● **YOUR GOAL**
Scan the records for the string "each" and copy every line that holds it.

● **GIVEN RECORDS**
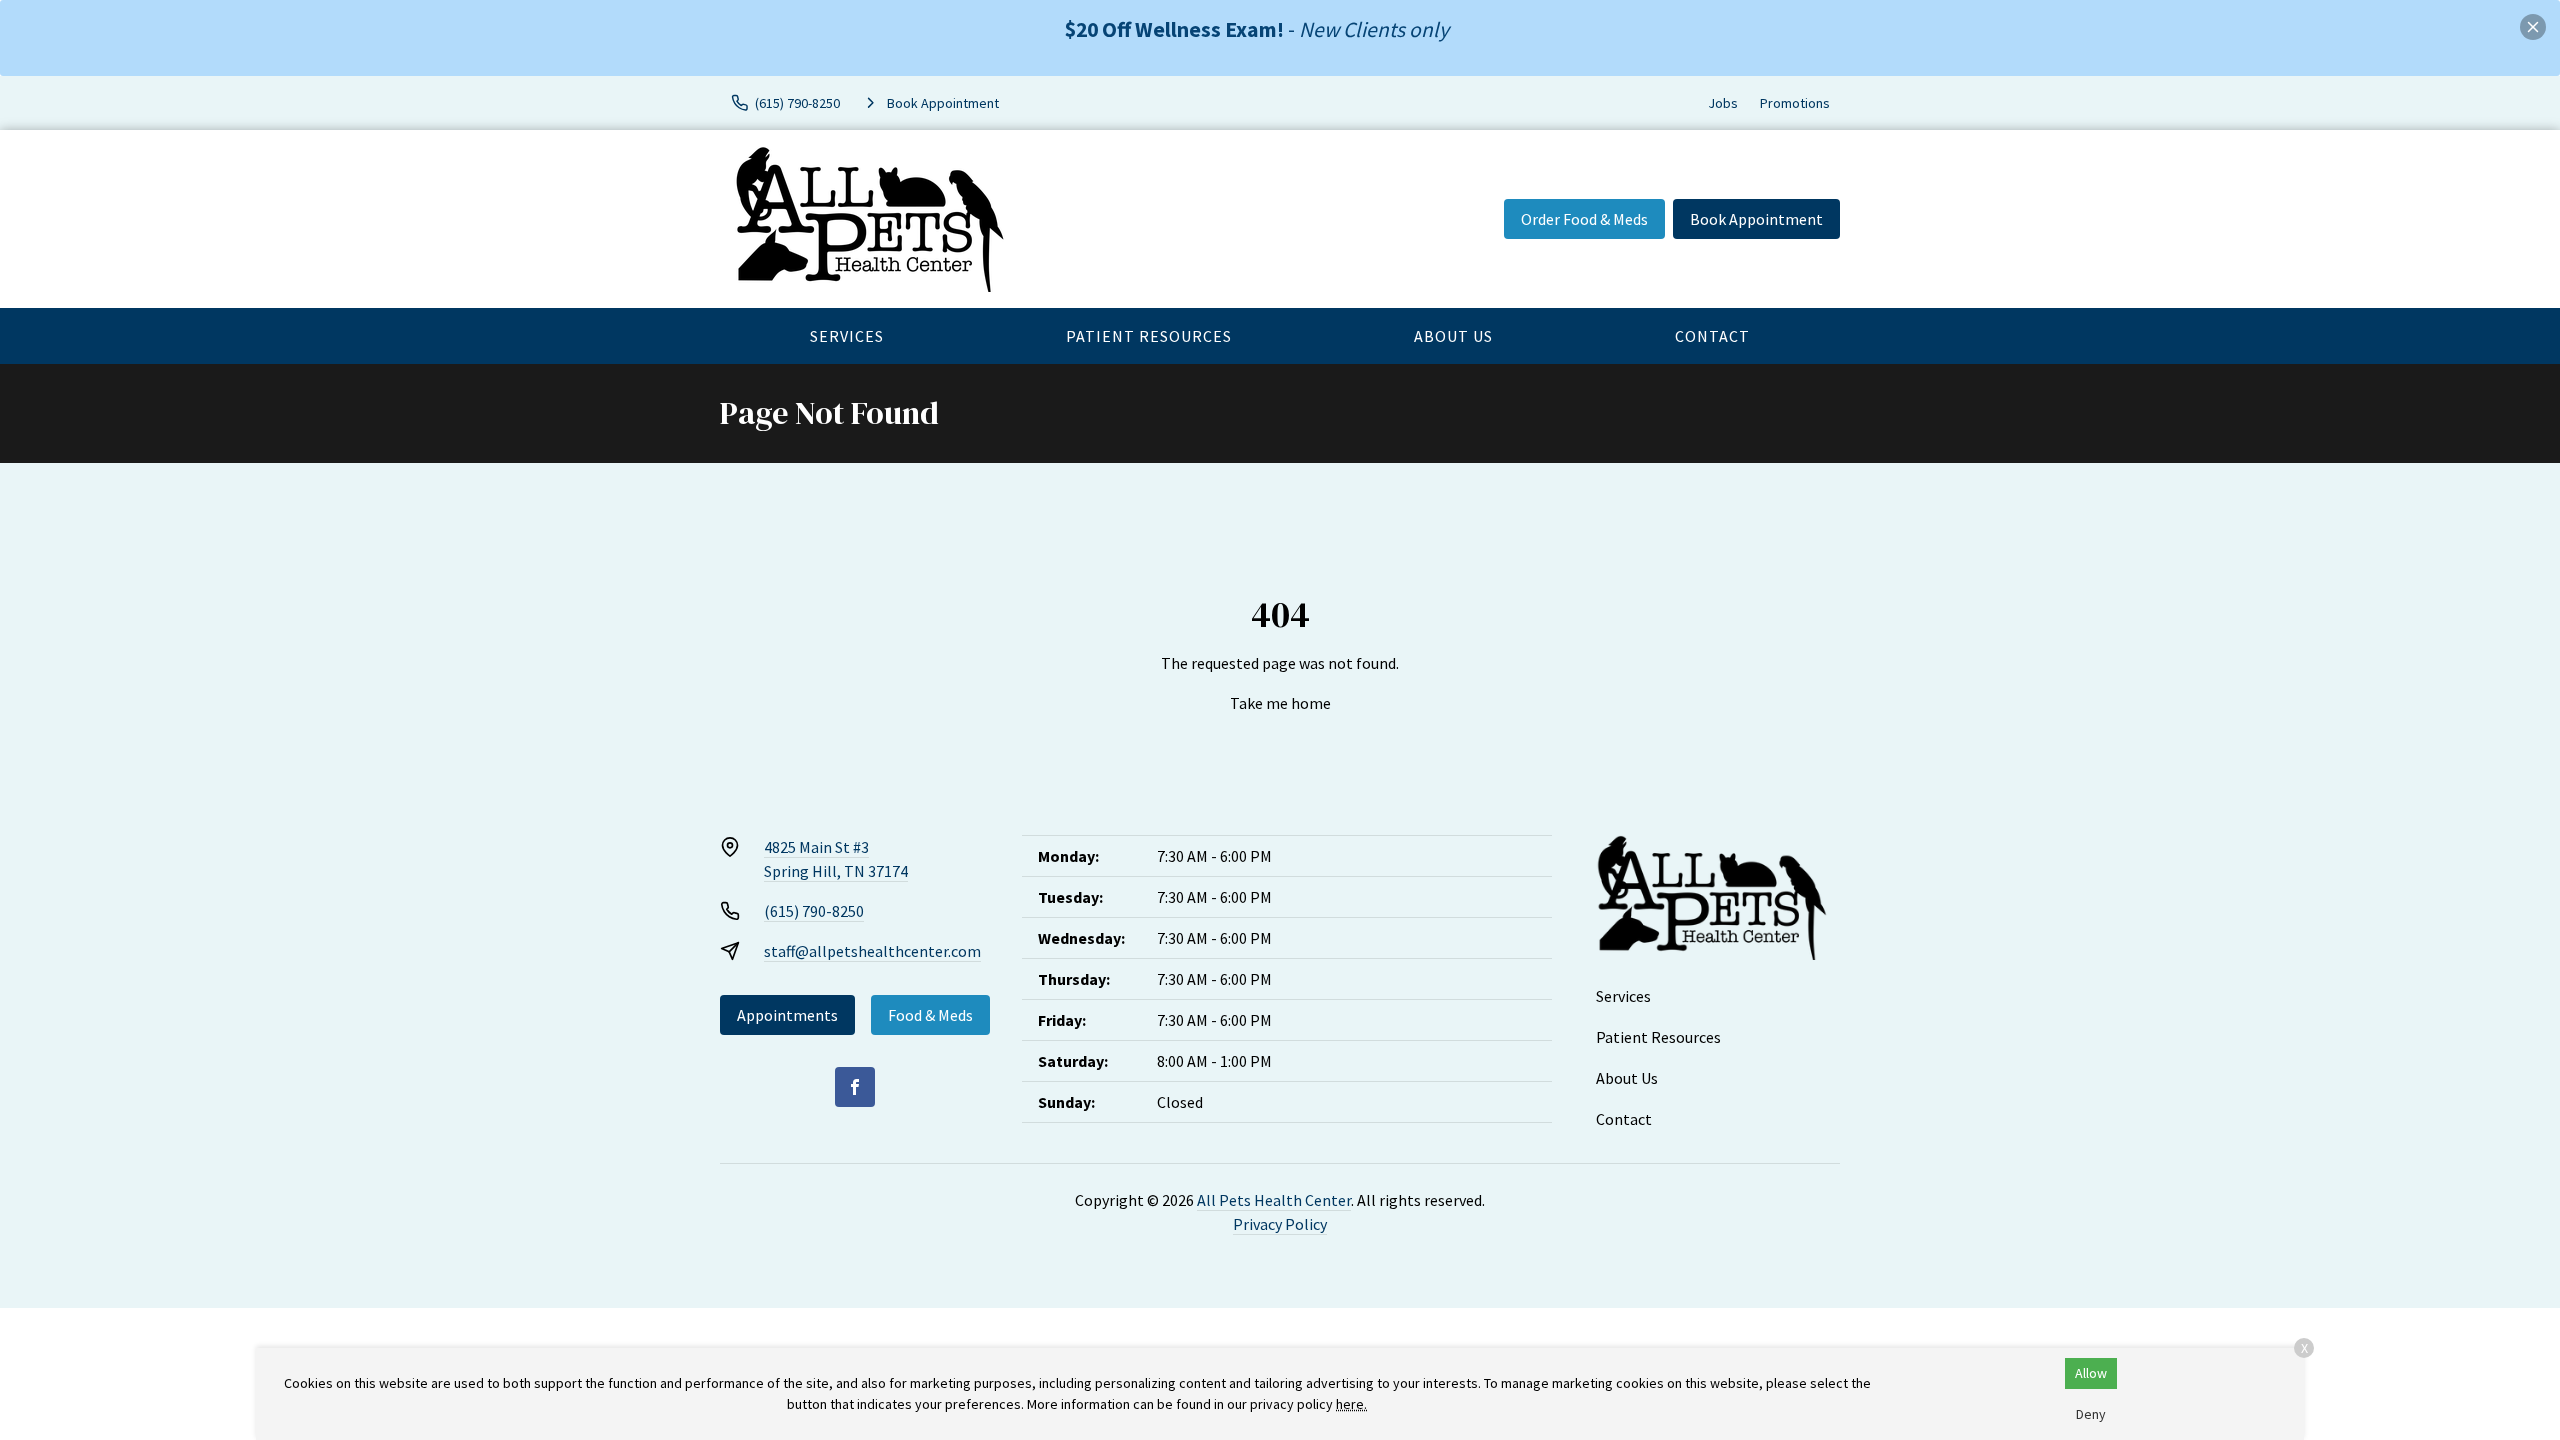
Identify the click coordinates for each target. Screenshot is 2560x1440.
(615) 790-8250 (814, 911)
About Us (1453, 336)
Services (847, 336)
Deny (2091, 1414)
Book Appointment (1756, 219)
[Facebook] (855, 1087)
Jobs (1723, 103)
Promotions (1795, 103)
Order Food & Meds (1584, 219)
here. (1351, 1404)
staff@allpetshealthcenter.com (872, 951)
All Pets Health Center (1274, 1200)
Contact (1712, 336)
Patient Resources (1149, 336)
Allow (2091, 1373)
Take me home (1280, 703)
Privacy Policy (1280, 1224)
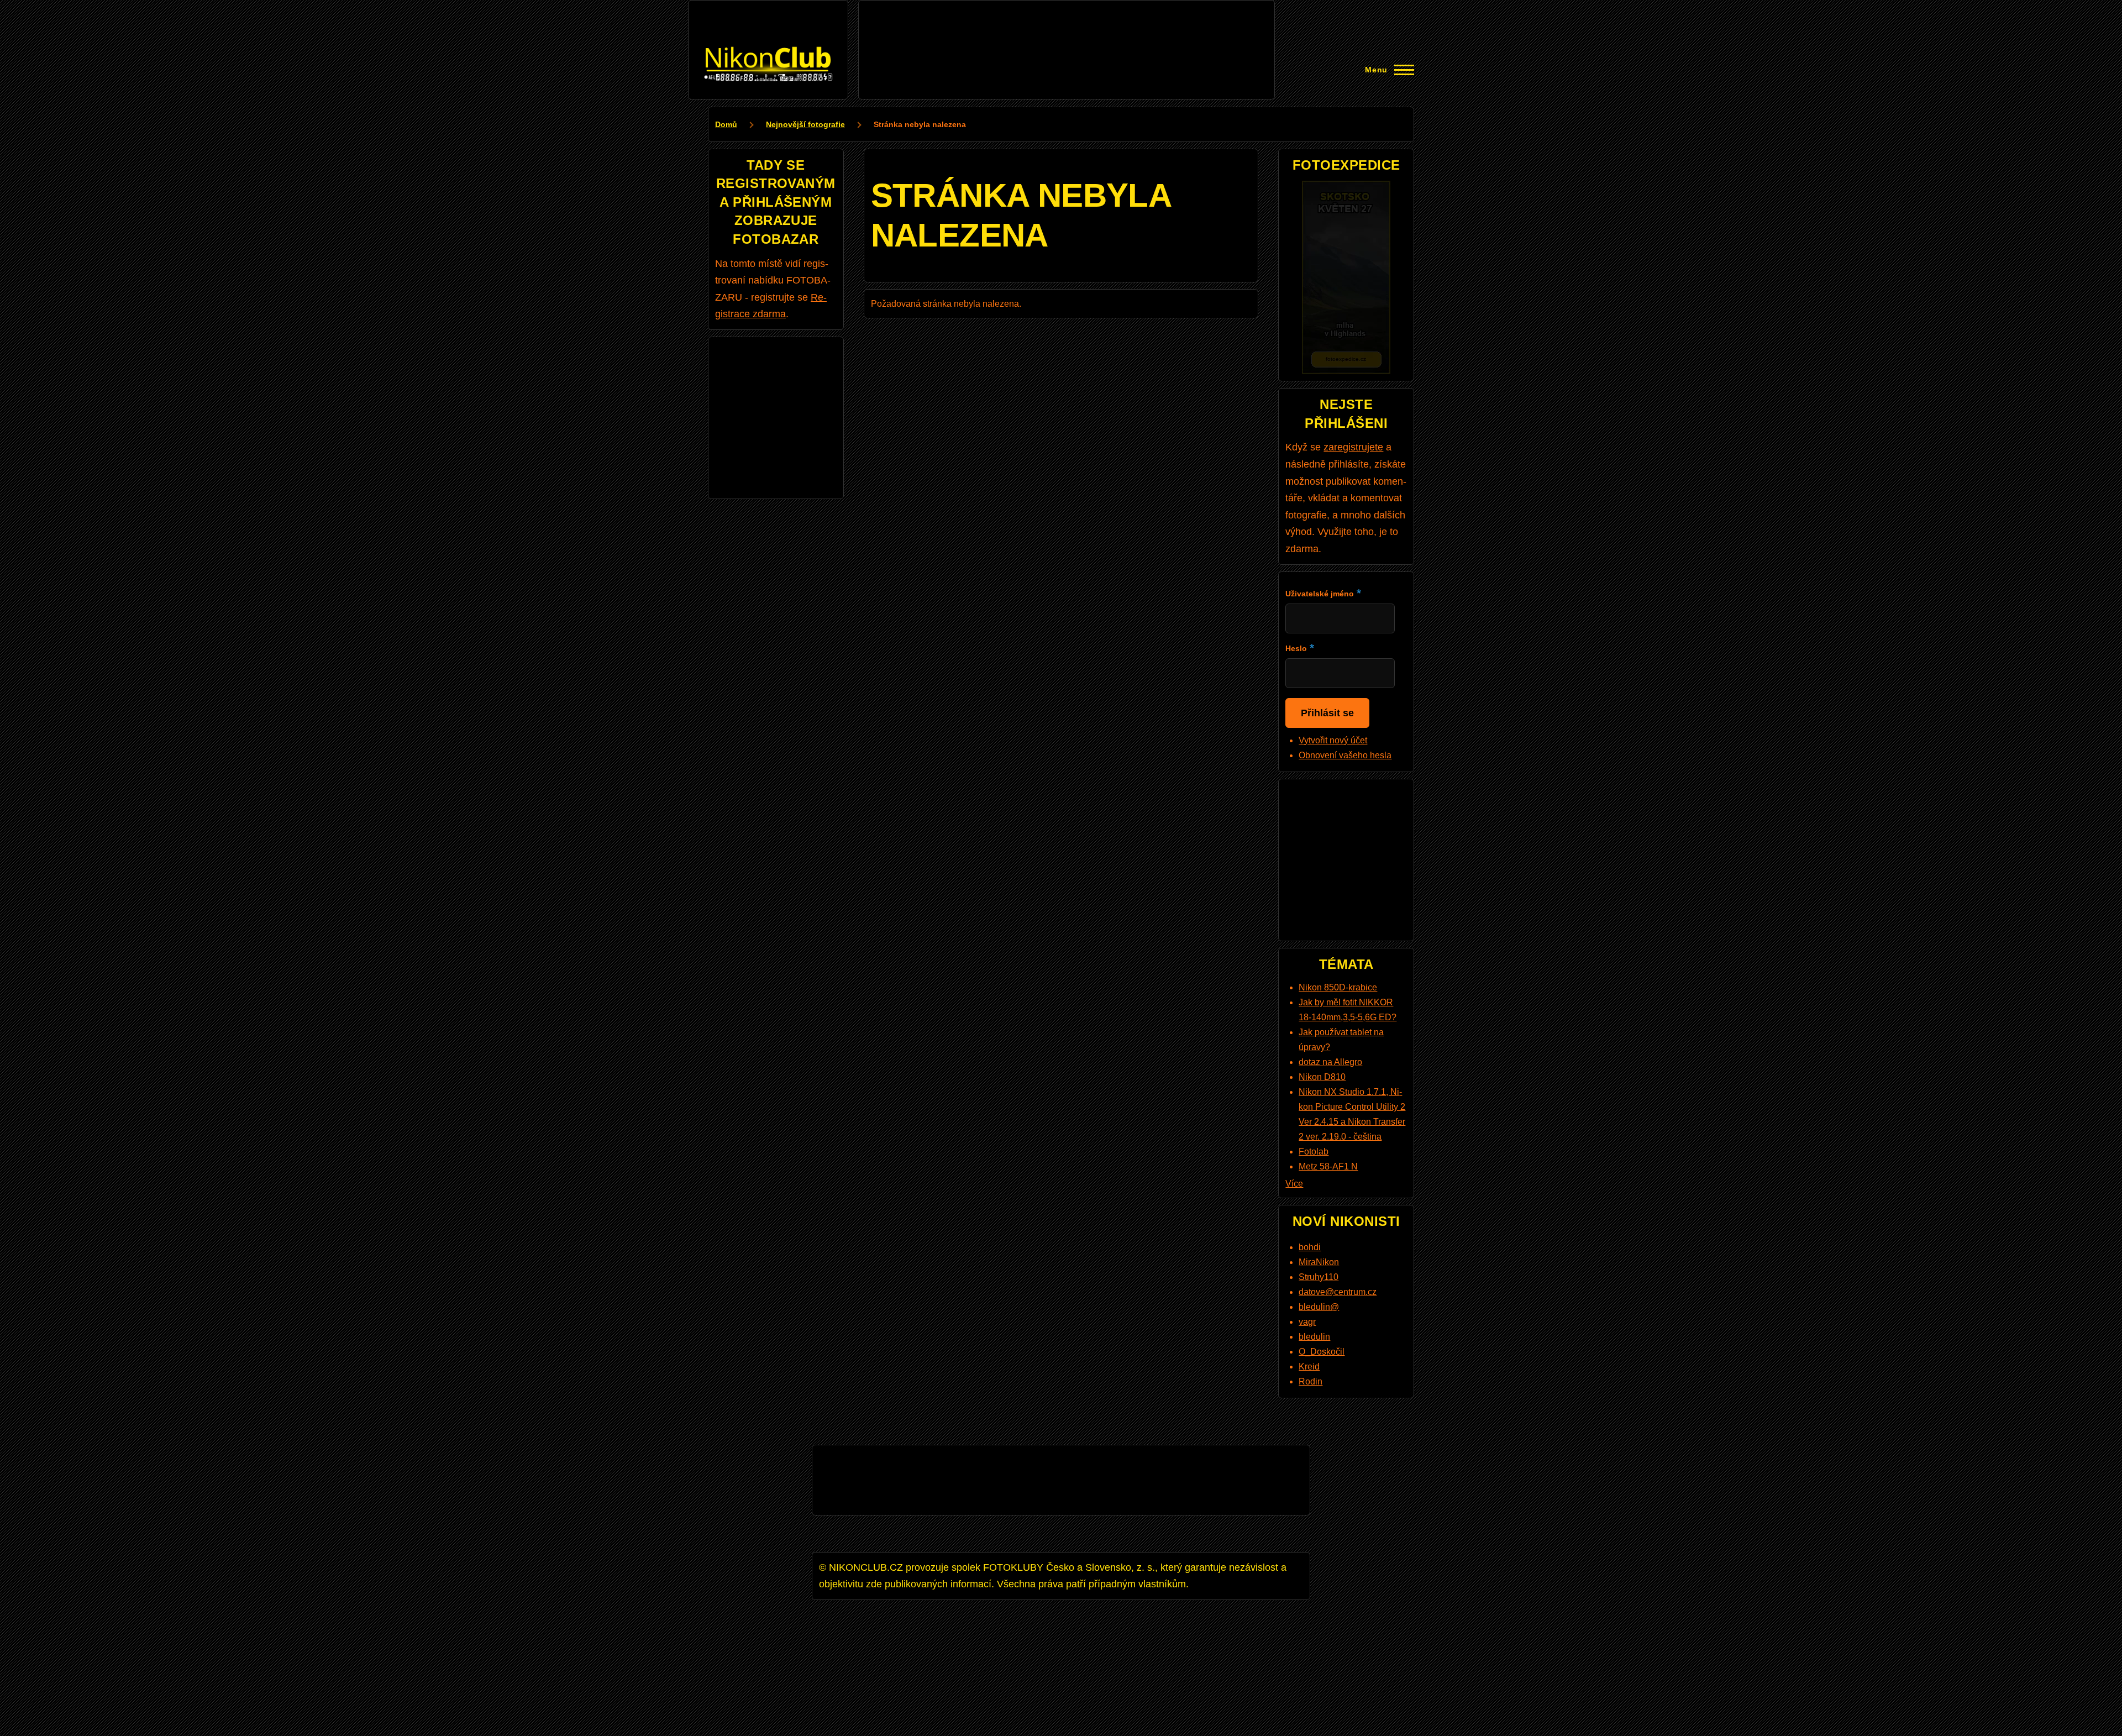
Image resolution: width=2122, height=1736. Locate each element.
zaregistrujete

● **EXERCISE RESPONSE**
Identify the click coordinates for each target. Screenshot is 2560x1440.
Image resolution: width=2122, height=1736. Locate each element.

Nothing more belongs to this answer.